Was kannst du uns über die Veranstaltung und die Stadt erzählen?

Es war von vorne bis hinten alles perfekt organisiert. Alle waren sehr freundlich, aber zurückhaltender als anderswo, sehr angenehm. Ich schiebe das auf die Mentalität der Tschechen. Ansonsten war es ja ohnehin nur ein Kurztripp, so dass wir von der Stadt nicht viel gesehen haben. Aber das war ja auch nicht der Zweck der Reise.

2012 war nach mehreren Pleitenjahren erstmals nur "voller Siege" für dich. Jucken dich so Statistiken überhaupt?

Ach, so voll war das gar nicht, es waren ja nur zwei. Als ich nach meinem Sieg im Juli ins Auto stieg, erhielt ich einen Anruf mit einer Todesnachricht, da ist man ganz schnell wieder auf dem Boden der Tatsachen. Meine Freude dauerte also nur eine halbe Stunde. Und als ich vorgestern aus Prag zurück kam, habe ich meine Kinder zu mir geholt und genieße die Zeit mit ihnen.

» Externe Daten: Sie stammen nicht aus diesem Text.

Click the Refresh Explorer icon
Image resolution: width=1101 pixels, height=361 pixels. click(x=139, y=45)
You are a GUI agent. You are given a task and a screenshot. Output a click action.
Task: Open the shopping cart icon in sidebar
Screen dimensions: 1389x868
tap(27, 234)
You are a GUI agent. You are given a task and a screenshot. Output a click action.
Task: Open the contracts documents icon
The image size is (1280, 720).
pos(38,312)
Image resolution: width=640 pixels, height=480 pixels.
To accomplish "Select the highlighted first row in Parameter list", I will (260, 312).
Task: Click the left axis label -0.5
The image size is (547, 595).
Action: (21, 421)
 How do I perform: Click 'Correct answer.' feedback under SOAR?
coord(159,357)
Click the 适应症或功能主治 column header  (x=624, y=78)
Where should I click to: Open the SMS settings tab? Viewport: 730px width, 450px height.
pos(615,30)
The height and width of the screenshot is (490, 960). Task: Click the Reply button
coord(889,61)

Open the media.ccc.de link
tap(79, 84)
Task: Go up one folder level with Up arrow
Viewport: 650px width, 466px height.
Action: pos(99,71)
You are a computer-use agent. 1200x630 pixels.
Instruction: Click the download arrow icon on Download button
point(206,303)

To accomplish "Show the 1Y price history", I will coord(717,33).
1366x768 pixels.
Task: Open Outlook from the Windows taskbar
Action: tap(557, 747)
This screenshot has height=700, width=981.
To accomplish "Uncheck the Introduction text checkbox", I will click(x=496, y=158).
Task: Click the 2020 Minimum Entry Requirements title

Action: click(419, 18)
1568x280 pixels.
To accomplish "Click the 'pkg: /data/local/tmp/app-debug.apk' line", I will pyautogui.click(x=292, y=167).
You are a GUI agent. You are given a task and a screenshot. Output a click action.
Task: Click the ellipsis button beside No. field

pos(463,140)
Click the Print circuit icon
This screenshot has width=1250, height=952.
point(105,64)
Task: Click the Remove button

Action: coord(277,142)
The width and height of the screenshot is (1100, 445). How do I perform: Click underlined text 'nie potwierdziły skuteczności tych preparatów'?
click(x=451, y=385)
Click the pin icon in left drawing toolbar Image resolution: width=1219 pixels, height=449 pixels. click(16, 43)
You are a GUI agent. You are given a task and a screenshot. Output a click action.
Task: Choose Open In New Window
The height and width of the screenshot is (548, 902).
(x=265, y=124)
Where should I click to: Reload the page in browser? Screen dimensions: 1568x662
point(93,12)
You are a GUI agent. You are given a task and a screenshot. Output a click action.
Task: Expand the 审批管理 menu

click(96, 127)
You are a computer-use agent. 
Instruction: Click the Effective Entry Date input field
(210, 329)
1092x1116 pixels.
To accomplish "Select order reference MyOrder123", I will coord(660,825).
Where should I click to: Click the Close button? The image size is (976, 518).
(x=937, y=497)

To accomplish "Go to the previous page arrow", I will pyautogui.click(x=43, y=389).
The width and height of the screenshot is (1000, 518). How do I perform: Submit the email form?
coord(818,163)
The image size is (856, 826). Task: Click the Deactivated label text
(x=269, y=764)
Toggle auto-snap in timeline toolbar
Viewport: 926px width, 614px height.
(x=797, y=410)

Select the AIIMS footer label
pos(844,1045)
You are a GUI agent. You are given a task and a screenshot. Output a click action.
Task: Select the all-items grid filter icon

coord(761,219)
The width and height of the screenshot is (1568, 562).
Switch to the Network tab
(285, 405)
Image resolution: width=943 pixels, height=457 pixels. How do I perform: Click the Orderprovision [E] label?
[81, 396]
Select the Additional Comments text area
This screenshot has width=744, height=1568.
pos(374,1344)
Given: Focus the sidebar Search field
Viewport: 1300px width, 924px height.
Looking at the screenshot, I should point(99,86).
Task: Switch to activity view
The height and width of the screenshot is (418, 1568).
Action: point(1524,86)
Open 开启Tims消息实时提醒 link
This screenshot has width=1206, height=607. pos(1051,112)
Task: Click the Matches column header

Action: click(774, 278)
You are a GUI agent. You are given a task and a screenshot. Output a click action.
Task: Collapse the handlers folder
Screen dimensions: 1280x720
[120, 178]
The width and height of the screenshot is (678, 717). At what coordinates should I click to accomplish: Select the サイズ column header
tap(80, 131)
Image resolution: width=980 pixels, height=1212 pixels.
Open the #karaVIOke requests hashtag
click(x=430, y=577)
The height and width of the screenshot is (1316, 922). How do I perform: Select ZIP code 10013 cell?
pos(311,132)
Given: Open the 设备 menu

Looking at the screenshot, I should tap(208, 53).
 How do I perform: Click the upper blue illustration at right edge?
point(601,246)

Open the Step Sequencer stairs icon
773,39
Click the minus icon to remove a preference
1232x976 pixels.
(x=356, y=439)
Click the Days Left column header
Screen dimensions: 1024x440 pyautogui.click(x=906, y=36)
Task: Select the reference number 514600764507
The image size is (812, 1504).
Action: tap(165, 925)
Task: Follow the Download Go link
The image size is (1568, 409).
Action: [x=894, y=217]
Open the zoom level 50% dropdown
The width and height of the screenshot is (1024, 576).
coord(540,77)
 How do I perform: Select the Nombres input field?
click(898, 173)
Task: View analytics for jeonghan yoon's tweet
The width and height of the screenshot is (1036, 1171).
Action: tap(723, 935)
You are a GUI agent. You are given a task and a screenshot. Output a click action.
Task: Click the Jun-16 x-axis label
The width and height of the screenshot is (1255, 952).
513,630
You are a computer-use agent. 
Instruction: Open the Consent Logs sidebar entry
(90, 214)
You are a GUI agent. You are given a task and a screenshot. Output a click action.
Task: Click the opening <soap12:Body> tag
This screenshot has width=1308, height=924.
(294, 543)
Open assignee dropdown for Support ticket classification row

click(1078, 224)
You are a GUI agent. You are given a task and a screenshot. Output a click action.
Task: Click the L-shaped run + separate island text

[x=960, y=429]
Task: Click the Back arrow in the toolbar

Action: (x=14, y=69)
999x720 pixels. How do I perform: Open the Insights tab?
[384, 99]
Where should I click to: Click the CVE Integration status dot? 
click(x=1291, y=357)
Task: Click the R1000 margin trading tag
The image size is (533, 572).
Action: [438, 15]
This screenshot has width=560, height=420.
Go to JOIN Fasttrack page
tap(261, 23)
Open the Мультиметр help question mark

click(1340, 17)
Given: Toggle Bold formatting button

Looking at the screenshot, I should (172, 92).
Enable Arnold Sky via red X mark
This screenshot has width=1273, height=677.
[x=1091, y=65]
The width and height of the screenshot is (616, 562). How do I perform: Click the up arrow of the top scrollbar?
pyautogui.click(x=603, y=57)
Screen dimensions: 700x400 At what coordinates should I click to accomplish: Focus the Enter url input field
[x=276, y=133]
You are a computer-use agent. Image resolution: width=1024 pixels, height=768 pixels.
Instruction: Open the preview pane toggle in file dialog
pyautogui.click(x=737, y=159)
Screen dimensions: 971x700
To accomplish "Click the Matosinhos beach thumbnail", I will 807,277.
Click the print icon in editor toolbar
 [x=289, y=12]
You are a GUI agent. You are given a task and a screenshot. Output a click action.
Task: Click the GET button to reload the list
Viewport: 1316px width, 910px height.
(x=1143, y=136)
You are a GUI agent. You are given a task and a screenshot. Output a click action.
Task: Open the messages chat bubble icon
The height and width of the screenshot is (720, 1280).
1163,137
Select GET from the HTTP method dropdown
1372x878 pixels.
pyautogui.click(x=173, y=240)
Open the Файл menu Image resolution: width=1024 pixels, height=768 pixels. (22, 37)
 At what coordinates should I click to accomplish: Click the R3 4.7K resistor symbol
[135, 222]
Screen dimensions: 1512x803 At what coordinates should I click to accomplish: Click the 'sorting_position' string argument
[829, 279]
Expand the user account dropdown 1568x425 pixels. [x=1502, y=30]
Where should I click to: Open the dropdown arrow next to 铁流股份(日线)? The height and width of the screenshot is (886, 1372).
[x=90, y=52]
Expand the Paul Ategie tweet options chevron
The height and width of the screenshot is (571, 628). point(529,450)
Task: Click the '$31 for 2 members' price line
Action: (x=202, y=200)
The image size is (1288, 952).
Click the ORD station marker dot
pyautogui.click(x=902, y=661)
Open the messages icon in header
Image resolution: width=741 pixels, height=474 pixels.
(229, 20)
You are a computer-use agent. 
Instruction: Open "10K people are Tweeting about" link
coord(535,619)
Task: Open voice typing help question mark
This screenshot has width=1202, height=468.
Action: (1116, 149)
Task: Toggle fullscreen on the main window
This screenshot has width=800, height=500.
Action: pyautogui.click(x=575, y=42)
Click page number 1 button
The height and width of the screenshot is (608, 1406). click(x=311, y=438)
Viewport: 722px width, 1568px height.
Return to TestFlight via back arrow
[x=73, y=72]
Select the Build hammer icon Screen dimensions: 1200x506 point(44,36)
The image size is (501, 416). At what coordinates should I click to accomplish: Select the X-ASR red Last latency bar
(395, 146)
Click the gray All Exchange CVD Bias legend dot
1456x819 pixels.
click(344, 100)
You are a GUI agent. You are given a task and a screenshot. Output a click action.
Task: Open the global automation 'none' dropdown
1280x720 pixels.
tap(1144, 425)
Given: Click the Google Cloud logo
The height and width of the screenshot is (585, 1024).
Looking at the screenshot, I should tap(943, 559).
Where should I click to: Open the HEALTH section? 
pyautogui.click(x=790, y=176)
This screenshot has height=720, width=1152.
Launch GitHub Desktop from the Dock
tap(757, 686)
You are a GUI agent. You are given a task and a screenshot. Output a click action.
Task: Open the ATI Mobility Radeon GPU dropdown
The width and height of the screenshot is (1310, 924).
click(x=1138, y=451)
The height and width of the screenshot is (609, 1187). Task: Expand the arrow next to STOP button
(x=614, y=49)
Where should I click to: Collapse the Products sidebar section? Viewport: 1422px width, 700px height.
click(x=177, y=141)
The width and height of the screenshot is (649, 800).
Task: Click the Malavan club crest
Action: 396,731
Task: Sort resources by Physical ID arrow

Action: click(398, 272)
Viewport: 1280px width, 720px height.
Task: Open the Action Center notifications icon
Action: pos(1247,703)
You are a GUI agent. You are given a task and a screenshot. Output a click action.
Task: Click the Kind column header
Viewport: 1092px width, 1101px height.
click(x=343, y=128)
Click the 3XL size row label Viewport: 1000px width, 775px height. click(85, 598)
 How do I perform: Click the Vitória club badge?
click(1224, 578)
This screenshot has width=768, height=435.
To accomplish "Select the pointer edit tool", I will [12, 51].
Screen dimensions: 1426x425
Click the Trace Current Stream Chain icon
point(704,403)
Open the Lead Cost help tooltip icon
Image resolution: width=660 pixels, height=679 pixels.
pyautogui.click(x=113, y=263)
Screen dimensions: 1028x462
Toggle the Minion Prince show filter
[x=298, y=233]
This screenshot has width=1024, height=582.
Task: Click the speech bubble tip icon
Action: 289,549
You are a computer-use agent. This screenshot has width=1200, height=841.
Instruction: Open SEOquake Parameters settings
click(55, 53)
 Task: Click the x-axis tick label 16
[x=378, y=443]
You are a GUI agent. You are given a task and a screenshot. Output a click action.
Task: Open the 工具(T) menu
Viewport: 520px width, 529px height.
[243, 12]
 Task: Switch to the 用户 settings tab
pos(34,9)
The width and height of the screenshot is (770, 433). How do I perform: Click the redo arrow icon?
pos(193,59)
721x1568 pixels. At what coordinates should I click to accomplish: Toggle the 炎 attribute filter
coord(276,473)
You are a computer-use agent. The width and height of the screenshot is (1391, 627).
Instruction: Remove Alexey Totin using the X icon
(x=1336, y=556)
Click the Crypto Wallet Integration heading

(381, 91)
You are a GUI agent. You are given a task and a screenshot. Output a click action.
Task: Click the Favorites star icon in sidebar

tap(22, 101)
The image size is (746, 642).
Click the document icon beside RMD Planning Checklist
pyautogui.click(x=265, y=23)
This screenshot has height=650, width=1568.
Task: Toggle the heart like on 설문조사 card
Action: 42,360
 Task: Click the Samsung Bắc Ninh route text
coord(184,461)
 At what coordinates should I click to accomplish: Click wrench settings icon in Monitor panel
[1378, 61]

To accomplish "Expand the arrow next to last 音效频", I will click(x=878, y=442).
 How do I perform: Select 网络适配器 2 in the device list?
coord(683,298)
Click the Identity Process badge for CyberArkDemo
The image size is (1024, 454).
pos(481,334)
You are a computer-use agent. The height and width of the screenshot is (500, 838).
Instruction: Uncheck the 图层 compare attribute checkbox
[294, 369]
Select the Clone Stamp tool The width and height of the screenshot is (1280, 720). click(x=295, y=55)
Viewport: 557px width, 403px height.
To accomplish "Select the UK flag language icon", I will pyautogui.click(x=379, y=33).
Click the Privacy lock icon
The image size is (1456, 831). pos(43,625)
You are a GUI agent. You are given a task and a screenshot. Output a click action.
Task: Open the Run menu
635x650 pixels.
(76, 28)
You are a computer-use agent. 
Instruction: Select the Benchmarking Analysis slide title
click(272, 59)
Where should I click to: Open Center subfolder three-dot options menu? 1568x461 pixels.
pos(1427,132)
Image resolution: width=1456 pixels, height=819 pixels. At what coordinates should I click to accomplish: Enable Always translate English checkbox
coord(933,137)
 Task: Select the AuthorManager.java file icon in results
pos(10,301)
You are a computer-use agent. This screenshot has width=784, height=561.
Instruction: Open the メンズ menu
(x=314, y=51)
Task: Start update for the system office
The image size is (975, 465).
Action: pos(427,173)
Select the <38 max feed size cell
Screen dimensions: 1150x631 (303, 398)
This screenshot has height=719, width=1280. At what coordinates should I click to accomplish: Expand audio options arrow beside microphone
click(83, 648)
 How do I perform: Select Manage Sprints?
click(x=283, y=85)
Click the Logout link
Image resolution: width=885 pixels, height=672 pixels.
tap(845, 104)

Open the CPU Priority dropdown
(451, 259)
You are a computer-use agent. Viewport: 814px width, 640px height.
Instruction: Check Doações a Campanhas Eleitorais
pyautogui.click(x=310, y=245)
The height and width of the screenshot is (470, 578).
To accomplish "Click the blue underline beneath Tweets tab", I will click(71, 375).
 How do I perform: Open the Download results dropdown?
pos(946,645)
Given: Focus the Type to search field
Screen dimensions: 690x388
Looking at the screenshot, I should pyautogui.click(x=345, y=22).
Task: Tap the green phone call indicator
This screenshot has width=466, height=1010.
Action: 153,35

Die Statistik ist mir relativ egal. Es ist nur amüsant, wer einem alles so gratuliert, neben den echten Freunden. Leute, die sonst auf einen pfeifen! Marc Coleman hat es mal so schön gesagt: "They treat you better, when you win!"

...machte die Pusteblume eine gute Figur.
Womit und wie kannst du deinem nächsten Gegner bei GMC 3, dem jungen Djamil Chan, der von den Anlagen sehr an Paul Daley erinnert, gefährlich werden?

Ich werde ihn mit einer sauberen Boxkombination ausknocken! (lacht) Nein, ehrlich: Dazu äußere ich mich jetzt nicht. Natürlich habe ich Ideen zu diesem Kampf im Kopf, aber es ist eine Sache von Gefühl und Technik. Das kann man weder gut in Worte fassen, noch hat man die Gewähr, dass es so aufgeht, wie man es sich vorher überlegt.

Man braucht Glück in der Vorbereitung, damit man ohne Verletzungen und ohne anderen Stress da durch kommt, beides ist sehr wichtig. Und dann ist es Tagesform, aber von zwei Leuten. Wie heißt es so schön? "Jeder hat eine Strategie – bis ihn die erste Faust im Gesicht trifft.“

Was willst du 2013 erreichen?

Ich will alle meine Lieferanten von Boxhandschuhen, Bandagen und Fightshorts dazu bringen, den Kram nicht mehr in Knallfolie einzupacken! Die Gefahr, dass diese Sachen beim Transport zerbrechen, sehe ich nämlich nicht. Aber dass unsere Kinder und Enkel auf einem total vermüllten Planeten leben, will keiner.

Und man muss bei sich selber anfangen, nicht nur auf die Industrie schimpfen und alles einfach immer so hinnehmen und fleißig wegschmeißen! Getränke und Marmeladen kaufe ich auch nur noch im Glas, und nicht mehr in Plastik.

Nächster Halt: GMC 3 in Herne.
Danke für das Interview, und alles Gute für die Zukunft!

Ich danke meiner Freundin Alexandra Buch, die eine ganz ausgezeichnete Ernährungsberaterin ist und mich in Prag ganz alleine betreut und gecoacht hat! Ich hoffe, sie gewinnt ihren Kampf im Februar gegen Jorina Baars.

Und ich danke meinem Team, besonders den Trainern: Siggie Bredenbach und Oliver Winter beim Thaiboxen, Sven Wegscheider beim BJJ, Artur und Öscan beim Boxen und Alex Mossessian beim Sambo! Gute Truppe! Weiter so in 2013!